Looking at the difference between the Terminator and this little guy, you can just imagine the inferiority complex he must have! :grin2:


----------



## thebuilder (Jun 20, 2016)

Give us this day our daily hobby, and forgive those who do not hobby with us.

Q has done some more on his dread, and it's looking lovely.

I did the first half of the waists on the next 30 marines I'm doing, and put together a little tutorial.










Second half to follow soon!


----------



## thebuilder (Jun 20, 2016)

My White Scars test squad is done!


----------



## thebuilder (Jun 20, 2016)

Sorry for the delay in updating. Everyone has been hard at work.
I started on the board that will host these mighty armies...













and put together a little tutorial for the waists of my upscaled marines. I'll hopefully get a leg one done next time I put together some marines.




















We've also managed to convince a seventh person to join our ranks, so look out soon for Rich's Raven Guard!


----------



## thebuilder (Jun 20, 2016)

Finished a commission build yesterday, these are now zipping off to R for some paint!


----------



## Old Man78 (Nov 3, 2011)

Excellent stuff there guys, love the scaled up marines, tempted to some of my own but my skills and abilities are totally seperate and unequal beasts


----------



## thebuilder (Jun 20, 2016)

Oldman78 said:


> Excellent stuff there guys, love the scaled up marines, tempted to some of my own but my skills and abilities are totally seperate and unequal beasts


I genuinely encourage you to give it a go. It really is simpler than it looks!

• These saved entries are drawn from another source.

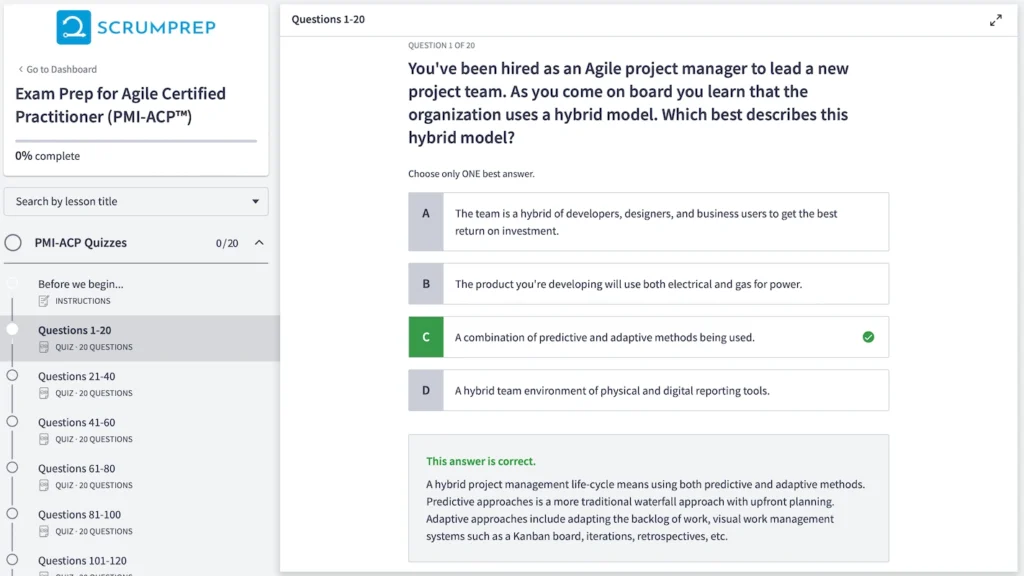This screenshot has width=1024, height=576.
Task: Select answer option B
Action: point(648,284)
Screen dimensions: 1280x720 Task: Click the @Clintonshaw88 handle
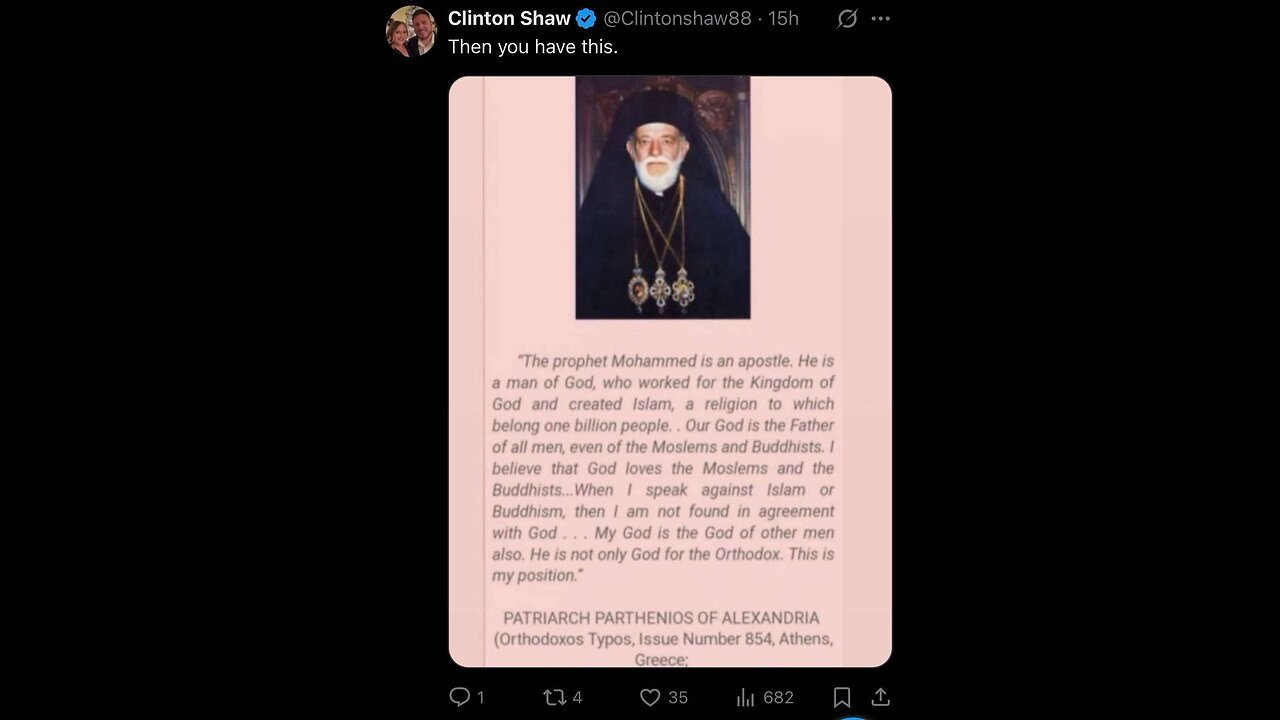point(678,19)
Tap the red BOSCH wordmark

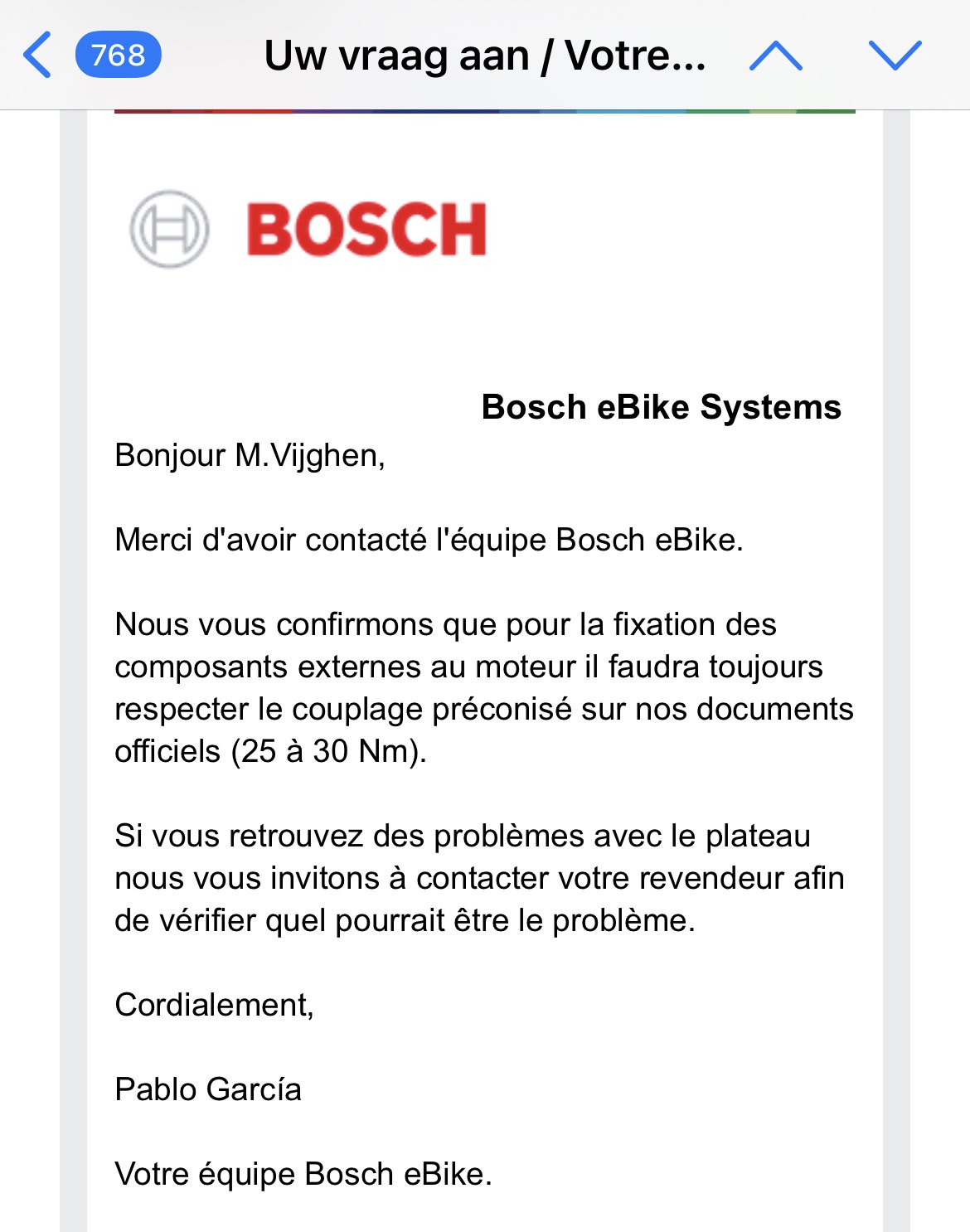pyautogui.click(x=366, y=230)
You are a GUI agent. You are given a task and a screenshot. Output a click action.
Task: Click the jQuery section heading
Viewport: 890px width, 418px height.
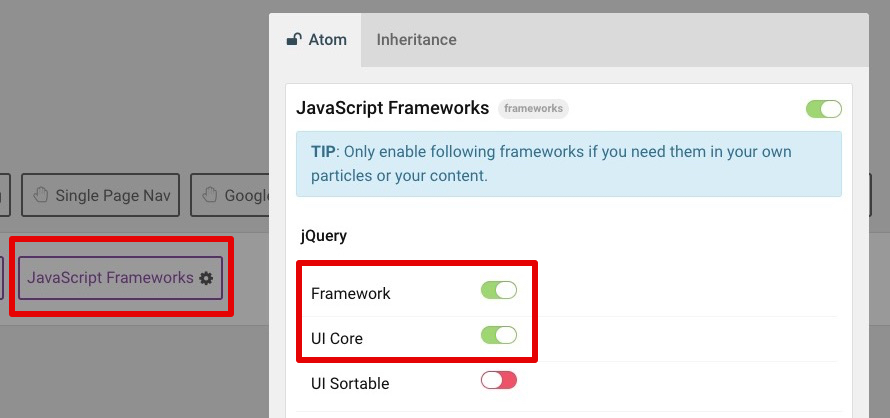tap(324, 236)
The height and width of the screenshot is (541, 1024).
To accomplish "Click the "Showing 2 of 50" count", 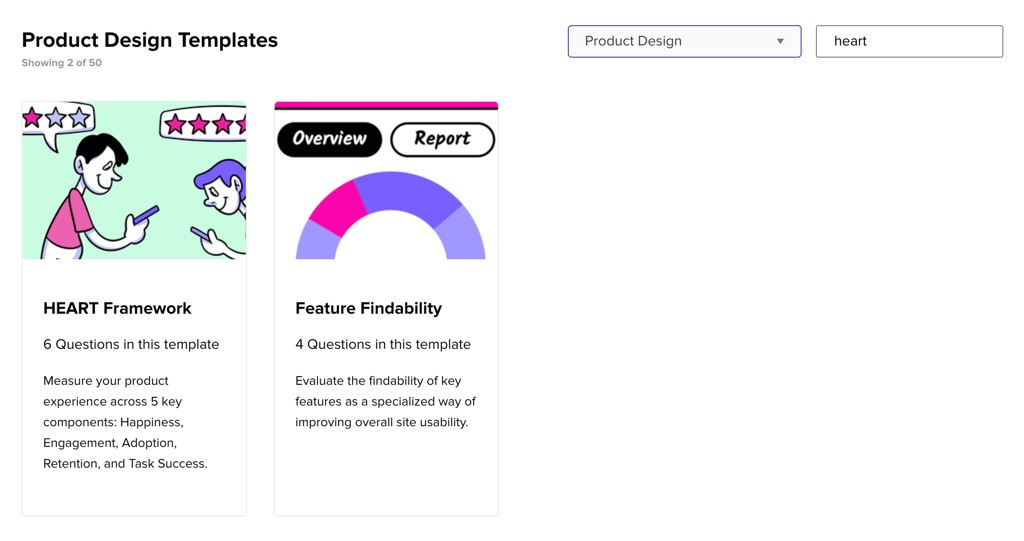I will [62, 63].
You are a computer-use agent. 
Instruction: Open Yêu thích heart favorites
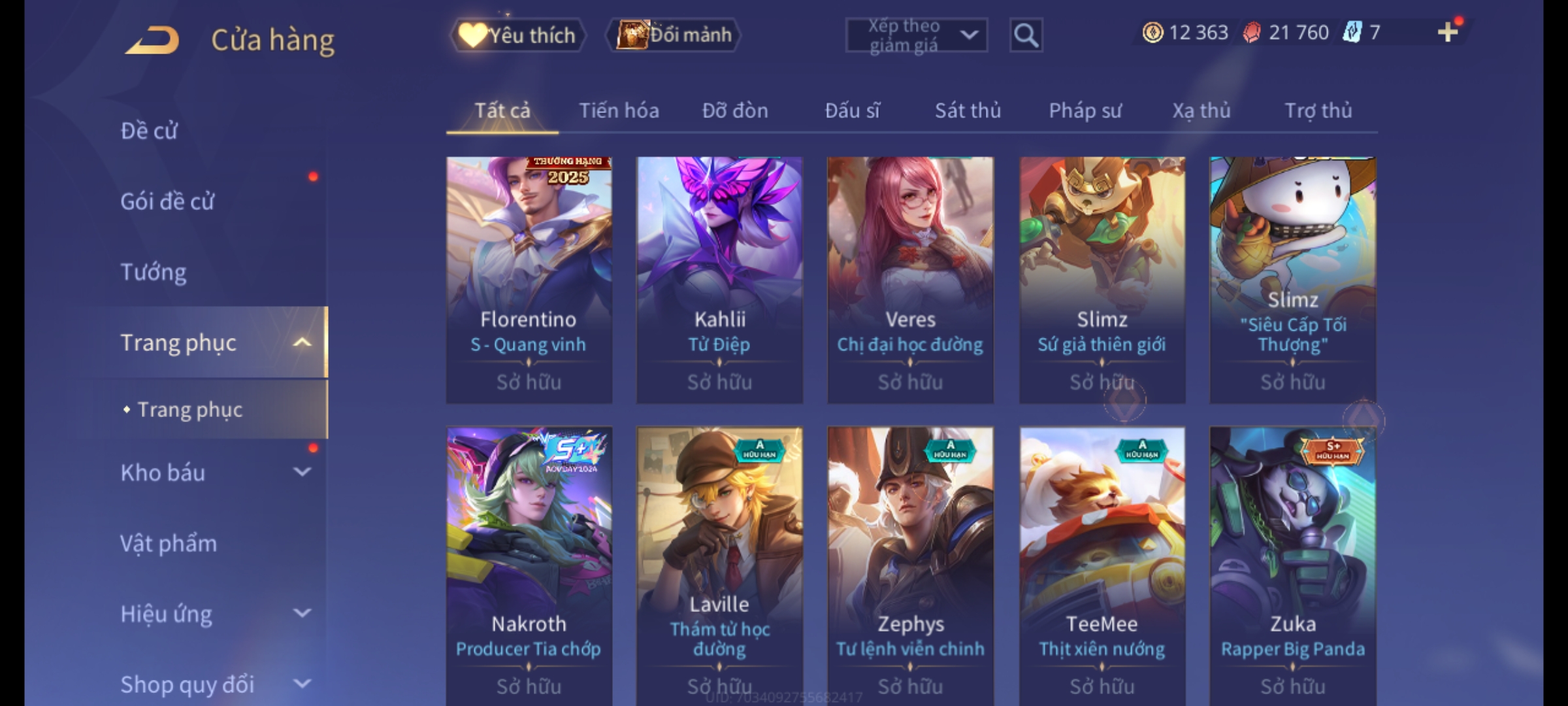(517, 35)
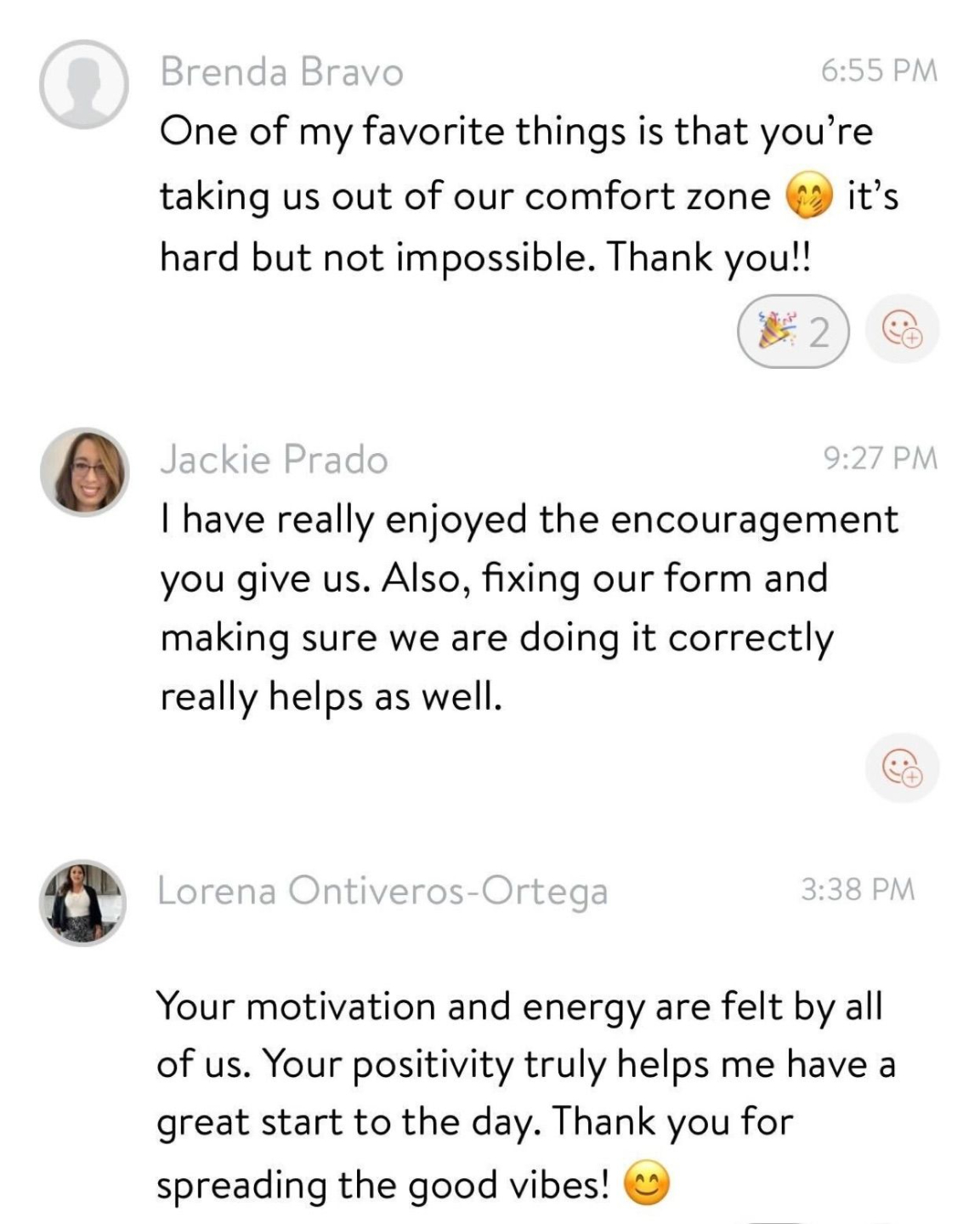Image resolution: width=980 pixels, height=1224 pixels.
Task: Click Brenda Bravo's default profile avatar
Action: coord(83,85)
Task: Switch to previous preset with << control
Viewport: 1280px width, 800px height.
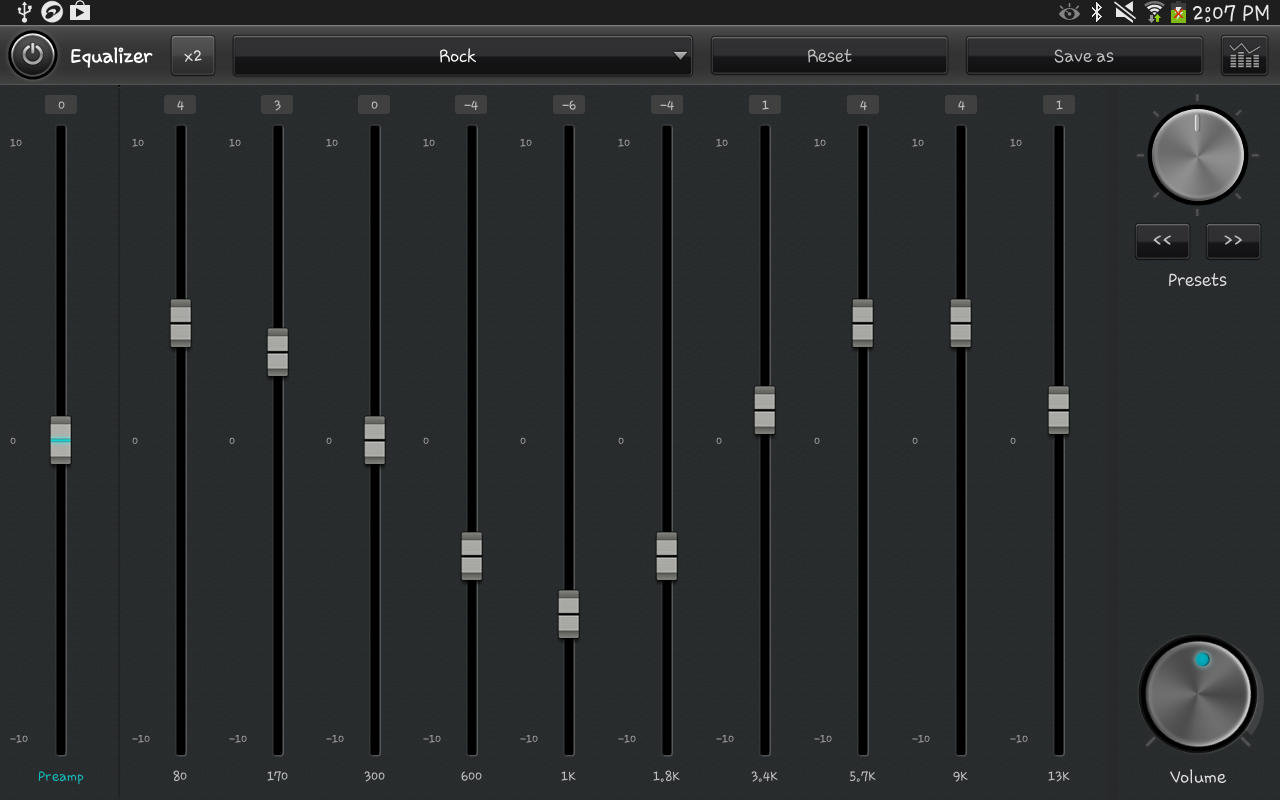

I mean... uhh... its very difficult and you should pay us to do it for you.

as for an update...

Games coming up this weekend... not sure I'll have the board finished...


----------



## neferhet (Oct 24, 2012)

As an italian, i totally support your use of Trajan statuary and columns for that awesome terrain


----------



## Kreuger (Aug 30, 2010)

neferhet said:


> As an italian, i totally support your use of Trajan statuary and columns for that awesome terrain


Yeah, this is looking good! I hope you have time to fill in the hollows of the columns. It would perfect the illusion. 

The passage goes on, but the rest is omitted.